Once you have located the line containing "Mobile Business Ideas" in the material below, return it exactly along with each line after it through the line containing "About (298, 11)".

▶ **Information provided**:
════

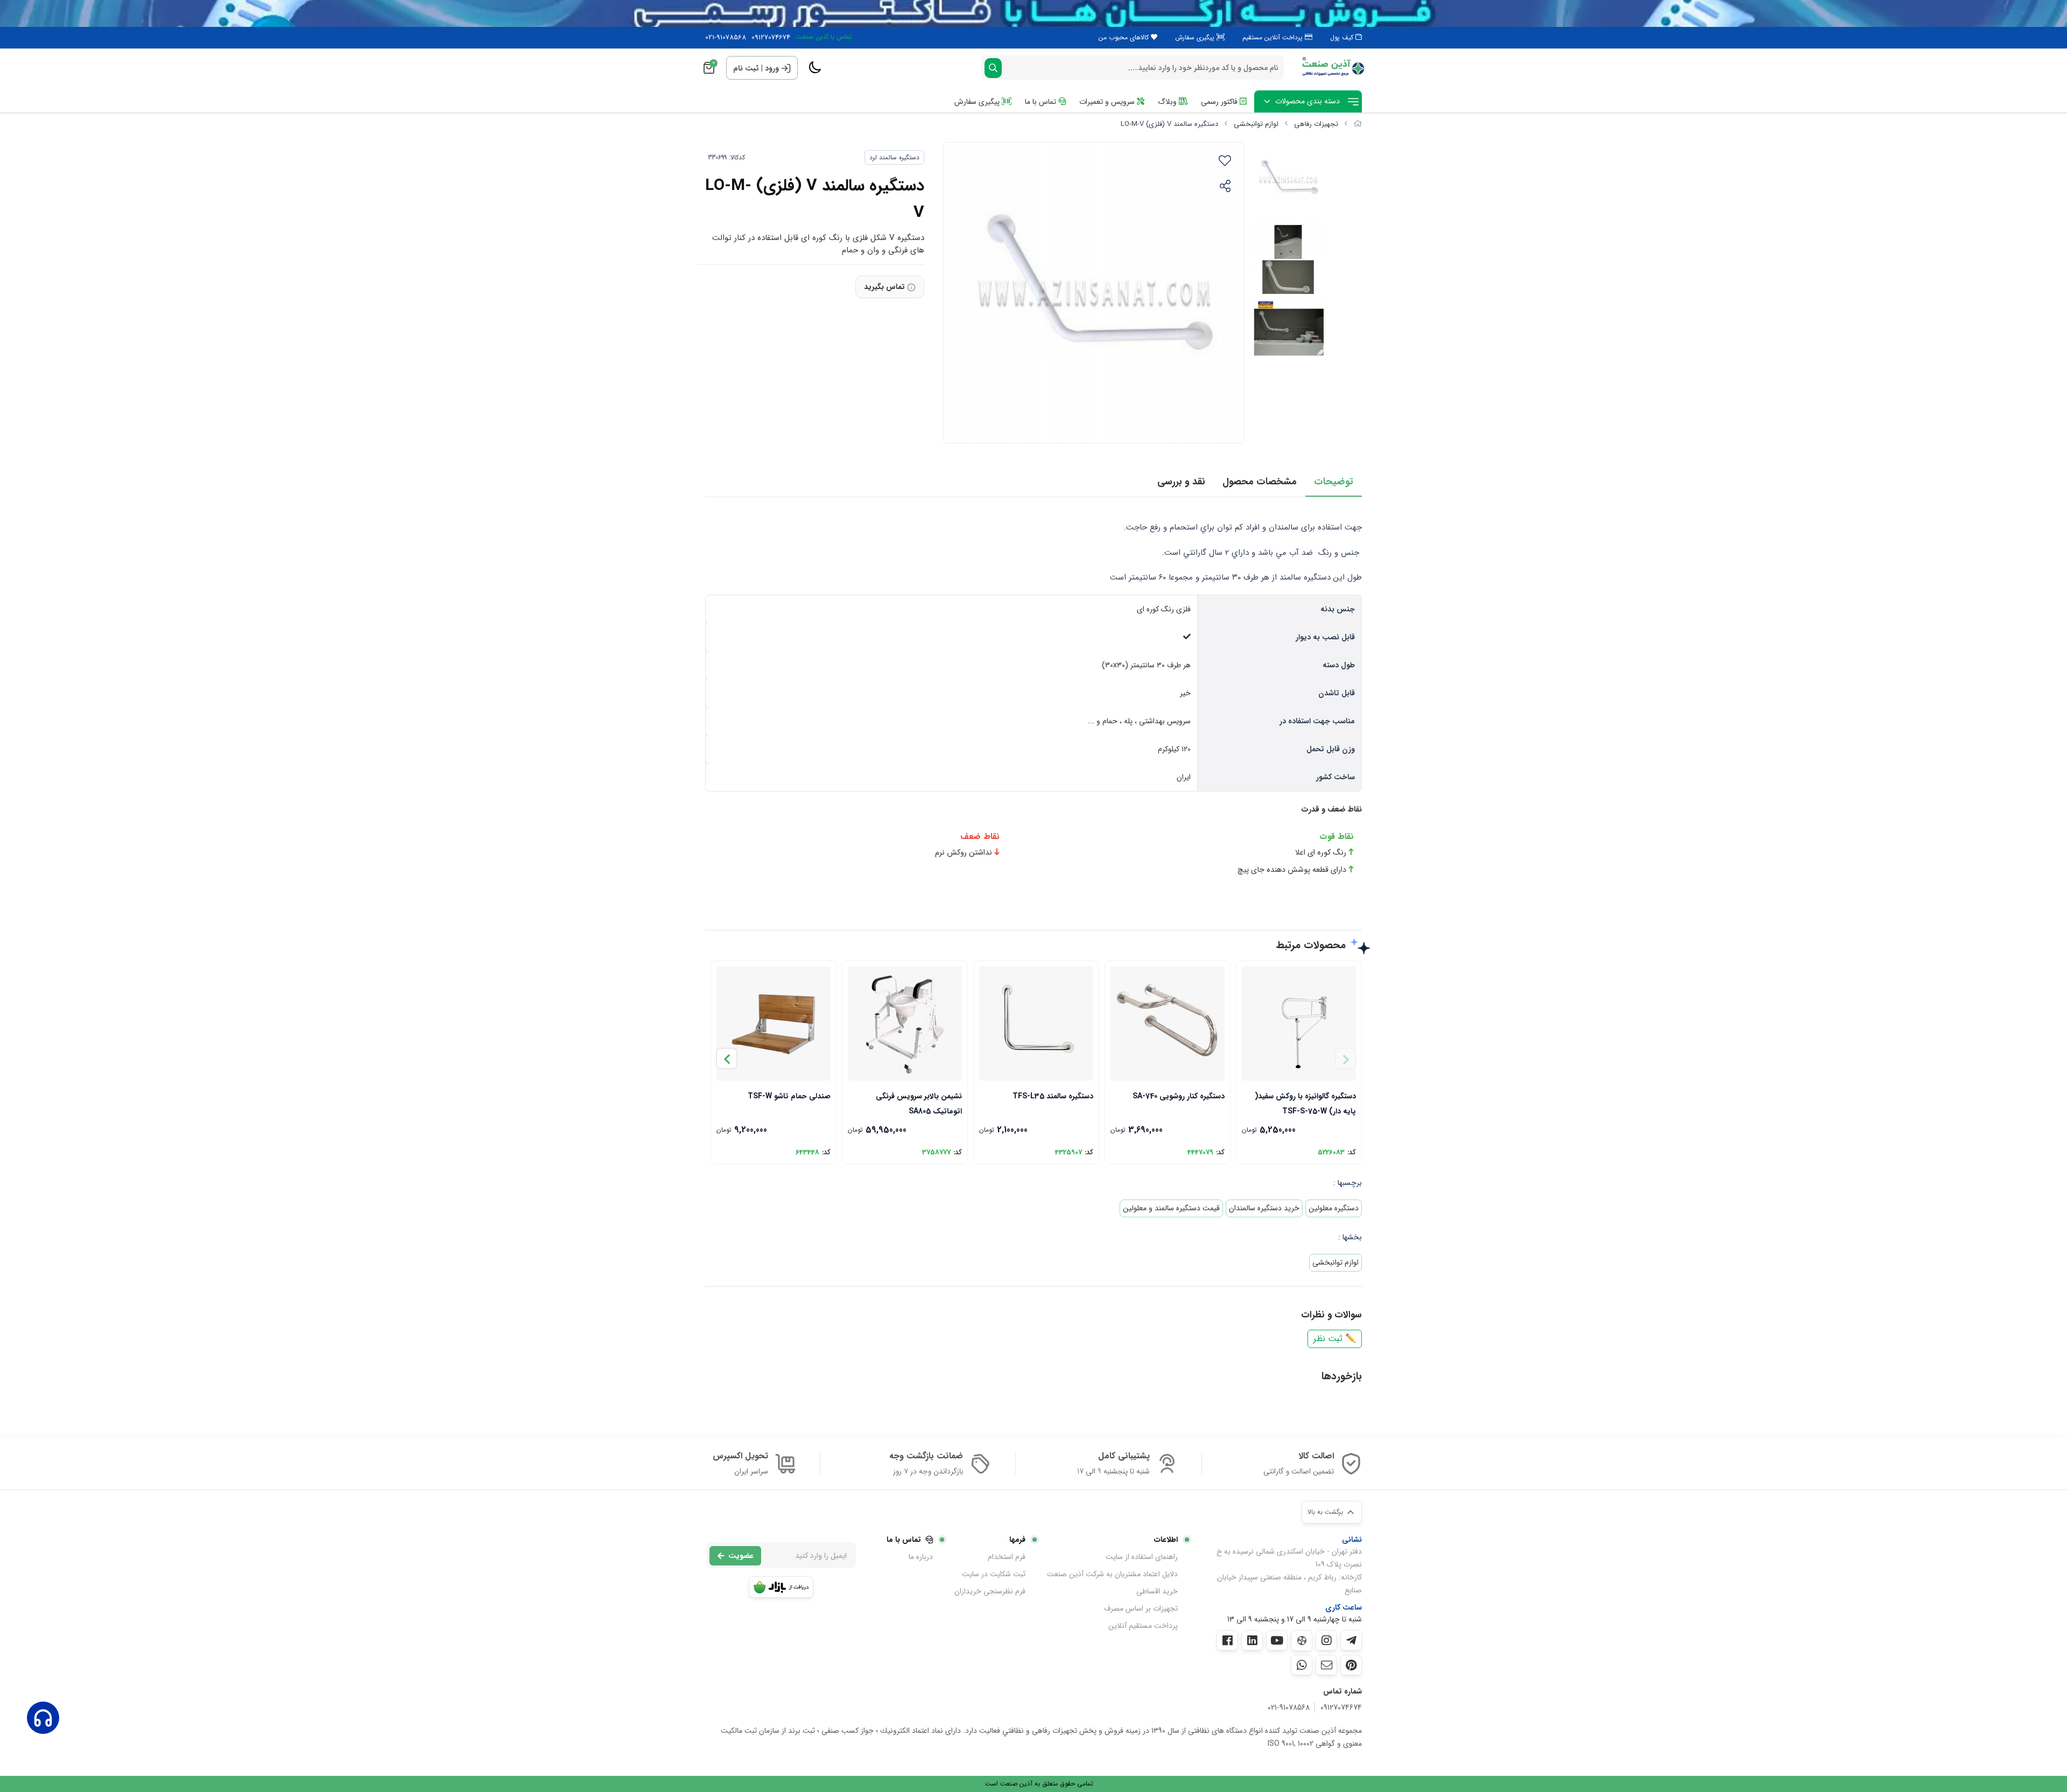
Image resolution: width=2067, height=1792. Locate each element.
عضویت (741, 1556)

════

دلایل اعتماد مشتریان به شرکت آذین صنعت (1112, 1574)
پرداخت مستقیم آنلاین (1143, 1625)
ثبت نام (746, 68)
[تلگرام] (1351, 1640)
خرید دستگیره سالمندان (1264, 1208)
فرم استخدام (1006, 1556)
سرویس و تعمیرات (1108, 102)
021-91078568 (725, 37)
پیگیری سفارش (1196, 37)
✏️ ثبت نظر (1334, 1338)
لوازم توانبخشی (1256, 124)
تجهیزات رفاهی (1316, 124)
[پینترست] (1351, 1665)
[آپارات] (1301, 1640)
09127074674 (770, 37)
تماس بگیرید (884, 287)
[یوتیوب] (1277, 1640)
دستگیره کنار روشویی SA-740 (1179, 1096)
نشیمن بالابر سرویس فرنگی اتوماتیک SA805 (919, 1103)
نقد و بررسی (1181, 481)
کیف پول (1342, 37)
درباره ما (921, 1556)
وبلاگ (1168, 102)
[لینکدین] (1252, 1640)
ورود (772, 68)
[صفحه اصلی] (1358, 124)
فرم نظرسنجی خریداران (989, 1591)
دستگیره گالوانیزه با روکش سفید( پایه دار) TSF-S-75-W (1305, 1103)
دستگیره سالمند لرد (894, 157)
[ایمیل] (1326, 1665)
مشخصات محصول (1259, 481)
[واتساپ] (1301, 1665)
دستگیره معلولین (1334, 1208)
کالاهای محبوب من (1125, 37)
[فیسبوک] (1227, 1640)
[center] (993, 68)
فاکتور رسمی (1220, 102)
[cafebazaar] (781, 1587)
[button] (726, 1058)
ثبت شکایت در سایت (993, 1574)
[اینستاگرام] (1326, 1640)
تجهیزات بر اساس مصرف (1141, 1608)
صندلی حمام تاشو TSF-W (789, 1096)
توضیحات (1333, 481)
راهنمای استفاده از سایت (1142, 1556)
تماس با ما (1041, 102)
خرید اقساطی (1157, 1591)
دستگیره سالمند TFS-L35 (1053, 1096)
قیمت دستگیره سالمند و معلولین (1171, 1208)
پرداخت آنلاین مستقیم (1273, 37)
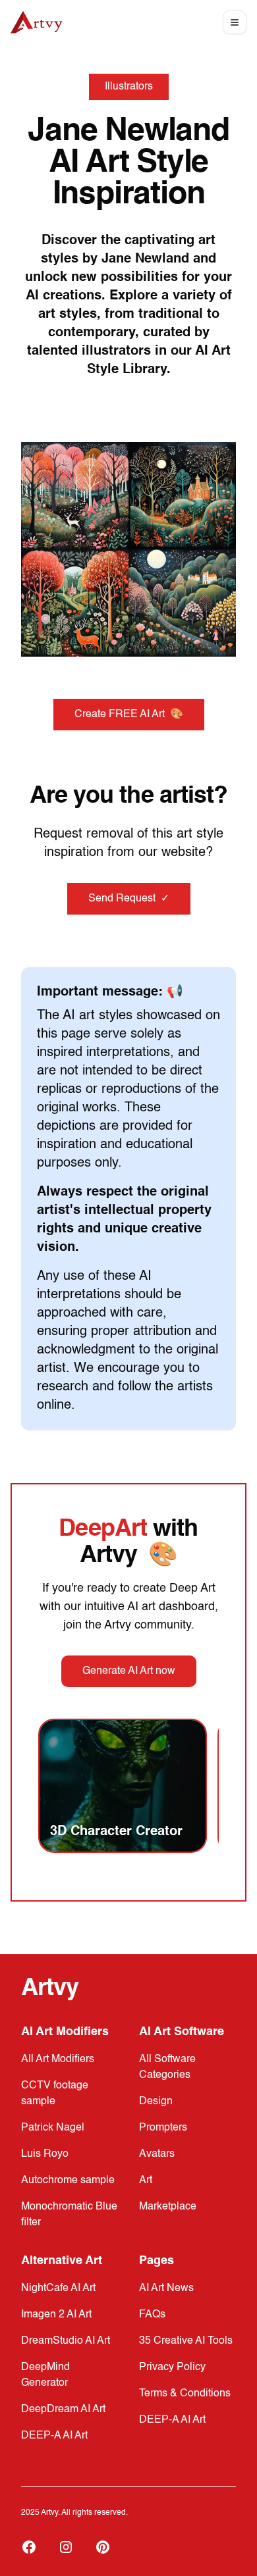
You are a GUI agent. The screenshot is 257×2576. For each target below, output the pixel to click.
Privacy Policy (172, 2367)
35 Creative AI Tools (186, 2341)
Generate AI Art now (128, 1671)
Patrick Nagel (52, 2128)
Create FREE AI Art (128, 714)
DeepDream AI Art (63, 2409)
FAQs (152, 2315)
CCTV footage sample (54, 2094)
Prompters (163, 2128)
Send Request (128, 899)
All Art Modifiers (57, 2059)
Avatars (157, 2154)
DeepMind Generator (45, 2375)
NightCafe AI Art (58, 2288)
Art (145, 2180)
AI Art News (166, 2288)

════

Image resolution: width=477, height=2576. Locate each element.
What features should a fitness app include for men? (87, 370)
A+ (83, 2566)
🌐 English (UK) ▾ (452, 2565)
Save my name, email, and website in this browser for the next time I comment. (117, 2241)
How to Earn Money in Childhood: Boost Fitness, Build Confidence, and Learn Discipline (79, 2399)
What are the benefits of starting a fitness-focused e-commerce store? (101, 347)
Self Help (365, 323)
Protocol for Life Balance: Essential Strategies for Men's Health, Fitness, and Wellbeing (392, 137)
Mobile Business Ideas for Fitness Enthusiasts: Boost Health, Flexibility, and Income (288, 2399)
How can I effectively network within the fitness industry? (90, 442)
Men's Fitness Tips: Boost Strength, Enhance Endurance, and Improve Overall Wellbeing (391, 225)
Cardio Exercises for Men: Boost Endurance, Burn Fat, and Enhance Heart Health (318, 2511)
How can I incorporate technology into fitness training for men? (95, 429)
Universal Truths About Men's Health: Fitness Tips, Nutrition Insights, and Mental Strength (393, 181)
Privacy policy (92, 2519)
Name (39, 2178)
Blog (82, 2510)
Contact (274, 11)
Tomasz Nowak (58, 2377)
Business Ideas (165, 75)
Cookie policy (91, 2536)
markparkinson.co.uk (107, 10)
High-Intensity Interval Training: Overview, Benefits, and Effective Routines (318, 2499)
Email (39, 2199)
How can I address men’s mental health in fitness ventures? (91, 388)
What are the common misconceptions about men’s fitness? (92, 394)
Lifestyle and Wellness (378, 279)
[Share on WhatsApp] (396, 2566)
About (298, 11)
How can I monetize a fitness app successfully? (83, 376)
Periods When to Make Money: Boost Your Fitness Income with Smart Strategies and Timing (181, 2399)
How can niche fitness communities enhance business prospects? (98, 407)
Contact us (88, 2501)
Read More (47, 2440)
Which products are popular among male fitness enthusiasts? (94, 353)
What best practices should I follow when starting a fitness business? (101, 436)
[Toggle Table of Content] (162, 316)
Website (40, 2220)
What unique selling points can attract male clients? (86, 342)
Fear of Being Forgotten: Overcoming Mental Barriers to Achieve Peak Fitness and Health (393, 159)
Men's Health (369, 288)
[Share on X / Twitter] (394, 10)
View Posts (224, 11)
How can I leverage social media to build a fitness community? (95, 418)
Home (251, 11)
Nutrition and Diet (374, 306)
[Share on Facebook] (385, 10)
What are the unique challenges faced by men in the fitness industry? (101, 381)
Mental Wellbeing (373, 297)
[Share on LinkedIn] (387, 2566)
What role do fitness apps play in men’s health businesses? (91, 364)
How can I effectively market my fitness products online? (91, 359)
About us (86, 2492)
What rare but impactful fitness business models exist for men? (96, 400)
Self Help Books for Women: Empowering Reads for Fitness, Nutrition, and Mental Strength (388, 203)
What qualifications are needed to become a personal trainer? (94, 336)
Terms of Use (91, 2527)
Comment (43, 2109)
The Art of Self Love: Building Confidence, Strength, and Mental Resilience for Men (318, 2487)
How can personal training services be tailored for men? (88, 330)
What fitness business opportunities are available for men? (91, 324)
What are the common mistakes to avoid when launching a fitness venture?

════

▶ **Your solution**:
Mobile Business Ideas for Fitness Enthusiasts: Boost Health, Flexibility, and Income (288, 2399)
How can I effectively network within the fitness industry? (90, 442)
Men's Fitness Tips: Boost Strength, Enhance Endurance, and Improve Overall Wellbeing (391, 225)
Cardio Exercises for Men: Boost Endurance, Burn Fat, and Enhance Heart Health (318, 2511)
How can I incorporate technology into fitness training for men? (95, 429)
Universal Truths About Men's Health: Fitness Tips, Nutrition Insights, and Mental Strength (393, 181)
Privacy policy (92, 2519)
Name (39, 2178)
Blog (82, 2510)
Contact (274, 11)
Tomasz Nowak (58, 2377)
Business Ideas (165, 75)
Cookie policy (91, 2536)
markparkinson.co.uk (107, 10)
High-Intensity Interval Training: Overview, Benefits, and Effective Routines (318, 2499)
Email (39, 2199)
How can I address men’s mental health in fitness ventures? (91, 388)
What are the common misconceptions about men’s fitness? (92, 394)
Lifestyle and Wellness (378, 279)
[Share on WhatsApp] (396, 2566)
About (298, 11)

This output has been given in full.